Renken also disputes the contention that Magee was only growing pot for his own use. “There was evidence of a recent harvest,” she says. “He was growing hydroponic marijuana. This was a sophisticated operation. It was not for personal use.”

Still, the police only found enough pot to charge Magee with possession. And if it’s true that he was running a sophisticated grow, it makes all the more remarkable that the grand jury was able to overlook that, and examine the shooting independently.

Renken says Magee was aided by Texas’s self-defense laws. “Because of the drugs, the Castle Doctrine didn’t apply here,” she says, referring to the law that authorizes the use of deadly force in the home. “This was just traditional self-defense law. And when the Castle Doctrine doesn’t apply, Texas self defense law is still deferential to the homeowner. There’s no question that Magee killed Deputy Sowders. And there’s no question that Sowders was lawfully discharging his duty as a law enforcement officer. The question is whether a reasonable person in Magee’s position should have known that these were police officers. The grand jury determined that a reasonable person could have made the same mistake Magee did.”

DeGuerin says the aggressive tactics were completely unnecessary. “The justification for using this sort of force was that they needed to get in before he could dispose of the evidence. But they thought he had six-foot marijuana plants. How could he have disposed of them?”

According to DeGuerin, just a few weeks prior to the raid, another deputy responded to a noise complaint from a neighbor about Magee firing his guns. “This is a rural part of Texas, remember,” DeGuerin says. “But they sent an officer who just walked up to the house and knocked on the door. Henry answered, they talked, and that was that. Why is it that when the complaint is about shooting guns, you can approach him in a civilized manner, but when drugs are involved, you now have to break the guy’s door down?”

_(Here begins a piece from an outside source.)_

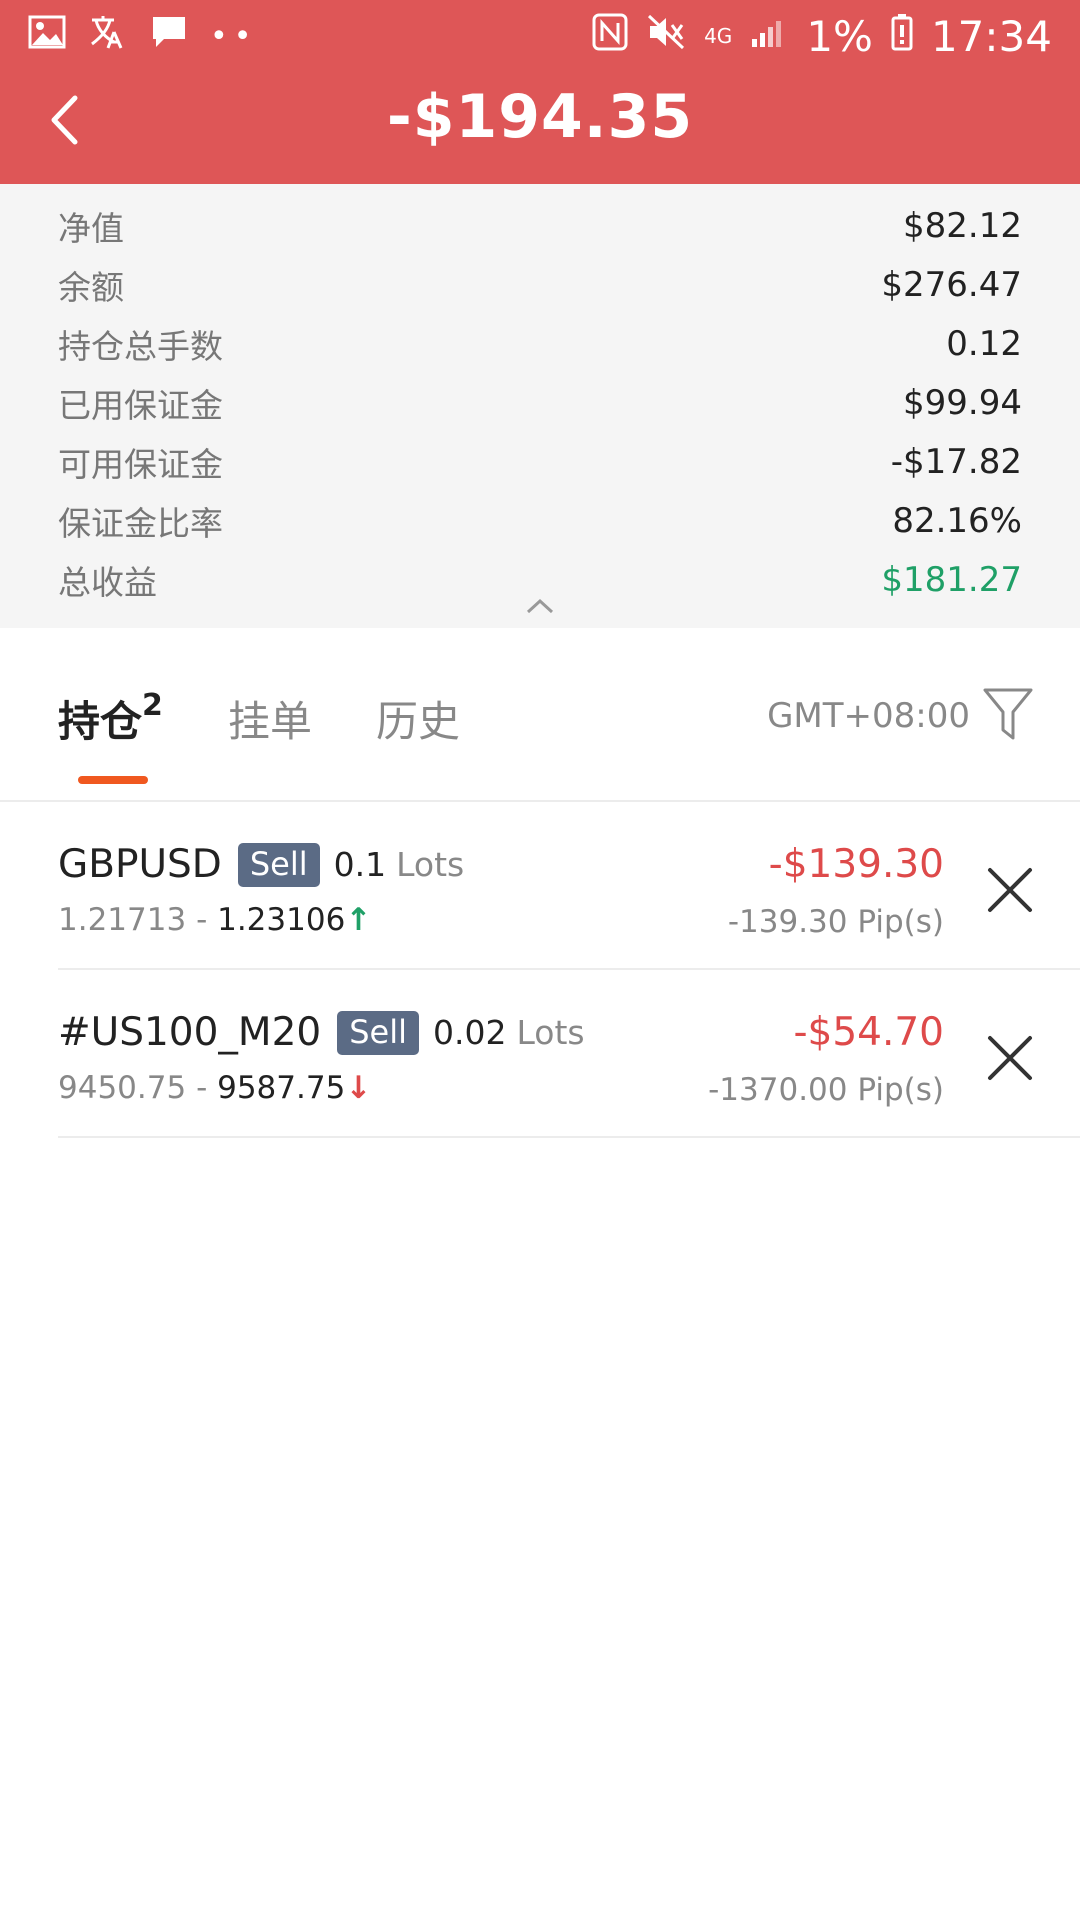 The height and width of the screenshot is (1920, 1080). I want to click on nfc-icon, so click(610, 36).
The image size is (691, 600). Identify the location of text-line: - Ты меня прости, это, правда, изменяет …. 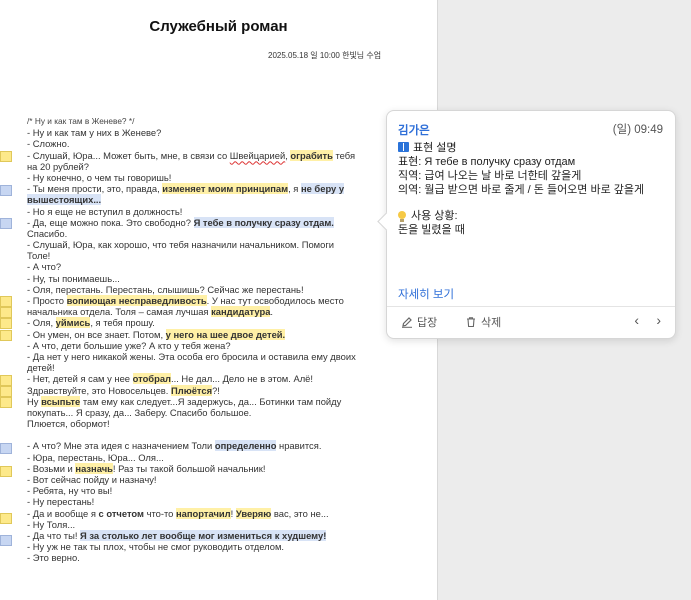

“The whole process was flawed from the start,” DeGuerin says. “And the tragic thing is, a young officer is dead because of it.”

Renken says the incident will likely bring changes to the way warrants are served in Burleson County. “The sheriff and I have a great relationship and we’ve been in communication through all of this,” she says. “This hasn’t been easy on them. But I think that to some degree, this will result in a change of policy. But the sheriff and I will discuss it, and decide how to proceed going forward.”

As for the pot charge, Magee was in possession of more than four ounces, but less than five pounds of pot, which under Texas law is punishable by up two years in prison. But because he used a gun while committing the pot offense, he’s facing a more serious charge, with a punishment of up to 10 years in prison. Renken says she plans to “fully prosecute” Magee on the drug charge.

We’re now in an age in which two states have now legalized the recreational use of marijuana, and more are likely to follow suit. So it seems particularly absurd that in other states, police are still breaking down doors and committing violent raids to apprehend people who are growing, using, or selling the same drug. If this incident puts an end to that practice in Burleson County, that’s certainly progress. But it would nice if it didn’t require more dead cops—not to mention dead citizens—for police departments across the rest of the country to make the same changes.